I tell you this, ‘though I admit some shame in doing so. My heart hurts as I wander the woodlots surrounding the house. The aspen and slippery elm leaves I watched unfurl in the earliest spring have yellowed. They fall now with the slightest provocation. They fall at the merest suggestion of a breeze. They fall under the weight of the morning dew.
Perhaps I have only myself to blame for my heavy heart. Had I not watched in spring the changes occurring around me — had I not hiked the melting fields in late winter; had I not documented the first blades of grass; had I not photographed the bumblebees on budding willows, the hawk hunting over the bare soybean field, the great blue heron at the refuge, tiger lilies stretching toward the sun, striped coralroot emerging from the leaf litter, crabapple, hawthorn, Juneberry and chokecherry trees blossoming in the softness of May – had I not watched each coming into being, I might not be so heartbroken with their passing.

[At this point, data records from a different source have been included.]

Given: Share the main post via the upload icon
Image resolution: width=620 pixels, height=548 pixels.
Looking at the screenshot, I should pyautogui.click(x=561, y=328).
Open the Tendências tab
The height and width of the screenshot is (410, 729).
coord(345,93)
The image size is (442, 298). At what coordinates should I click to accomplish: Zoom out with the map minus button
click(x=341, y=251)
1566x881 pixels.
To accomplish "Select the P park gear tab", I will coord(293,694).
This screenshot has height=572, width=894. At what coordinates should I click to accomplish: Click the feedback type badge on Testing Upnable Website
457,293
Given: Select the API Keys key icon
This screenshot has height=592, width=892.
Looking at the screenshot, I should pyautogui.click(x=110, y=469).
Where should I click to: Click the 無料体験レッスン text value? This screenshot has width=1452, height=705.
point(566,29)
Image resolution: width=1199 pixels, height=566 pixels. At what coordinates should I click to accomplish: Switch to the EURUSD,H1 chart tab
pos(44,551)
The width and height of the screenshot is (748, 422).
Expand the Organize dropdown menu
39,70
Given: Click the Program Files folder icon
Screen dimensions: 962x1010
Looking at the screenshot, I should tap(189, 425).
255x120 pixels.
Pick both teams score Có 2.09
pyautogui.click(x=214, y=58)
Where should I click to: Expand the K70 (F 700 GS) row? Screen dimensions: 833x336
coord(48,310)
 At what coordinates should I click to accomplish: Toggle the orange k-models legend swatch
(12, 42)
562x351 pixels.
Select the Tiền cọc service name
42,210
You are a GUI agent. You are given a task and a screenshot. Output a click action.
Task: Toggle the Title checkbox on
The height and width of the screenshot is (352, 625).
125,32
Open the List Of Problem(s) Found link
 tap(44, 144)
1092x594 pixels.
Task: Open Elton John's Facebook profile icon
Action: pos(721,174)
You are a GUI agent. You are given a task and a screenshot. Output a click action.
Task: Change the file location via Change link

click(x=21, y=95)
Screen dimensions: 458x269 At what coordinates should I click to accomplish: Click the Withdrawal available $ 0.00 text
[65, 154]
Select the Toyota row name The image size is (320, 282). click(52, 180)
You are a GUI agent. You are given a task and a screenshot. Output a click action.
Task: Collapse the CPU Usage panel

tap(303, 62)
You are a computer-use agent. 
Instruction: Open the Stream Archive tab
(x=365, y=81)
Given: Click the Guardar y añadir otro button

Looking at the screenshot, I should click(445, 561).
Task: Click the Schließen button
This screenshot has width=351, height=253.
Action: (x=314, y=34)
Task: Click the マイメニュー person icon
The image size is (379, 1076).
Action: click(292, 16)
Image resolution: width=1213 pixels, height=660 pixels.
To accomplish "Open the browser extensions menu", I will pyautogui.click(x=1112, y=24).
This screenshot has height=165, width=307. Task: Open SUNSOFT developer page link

But I did watch, and I did document. And my dreams sang their songs, just as they sang the new spring into being.
Summer has passed. Skeins of Canada geese fly south. The last clutch of barn swallows, hatched in August, has migrated. The robin sings at dawn no longer. The Eastern kingbird no longer surveys its prospects from the garden post. Soon the kestrels and Western meadowlark, too, will fly to warmer climes.
I rode my bicycle yesterday in the misting rain. Soybean fields to the east and west stood brown beneath the heavy September sky. Wheat fields harvested in August lay barren, their soil turned by my husband’s tractor. In protest, I resolved to photograph what color remained – the late-blooming thistle, blossoming sweet clover, heath aster, lavender-spotted knapweed, a solitary sow thistle, Canada goldenrod. Along the waste of a newly dug ditch, a sparrow stood sentinel in the rain.
I understand the changing seasons. I understand that the long days of spring and summer must shorten into autumn; I understand that winter must follow. Such is the cycle of seasons; such is the cycle of life. And I am okay with winter. I will find my way outdoors in January. I will find my way.
But today as I wander the woodlot surrounding the house, my heart is heavy. I see my own self in the passing seasons – in the riotous growth of spring, the slow maturing of summer, the edging twilight of autumn. I see myself as the poet Theodore Roethke wrote:
Once I was sweet with the light of myself,
A self-delighting creature,
Leaning over a rock,
My hair between me and the sun,
The waves rippling near me.
My feet remembered the earth,
The loam heaved me
That way and this.
My looks had a voice;
I was careless in growing.
Come deep winter, when the January winds howl around the house and the temperatures plummet, when a resurgence of life seems all but impossible in this frozen, inhospitable world, I will lay my head upon my pillow, and I will dream of spring; and if I’m lucky, I will hear its song–

Theodore Roethke, “The Waking.” Collected Poems of Theodore Roethke (New York: Anchor Press/Doubleday, 1975): 99, 100.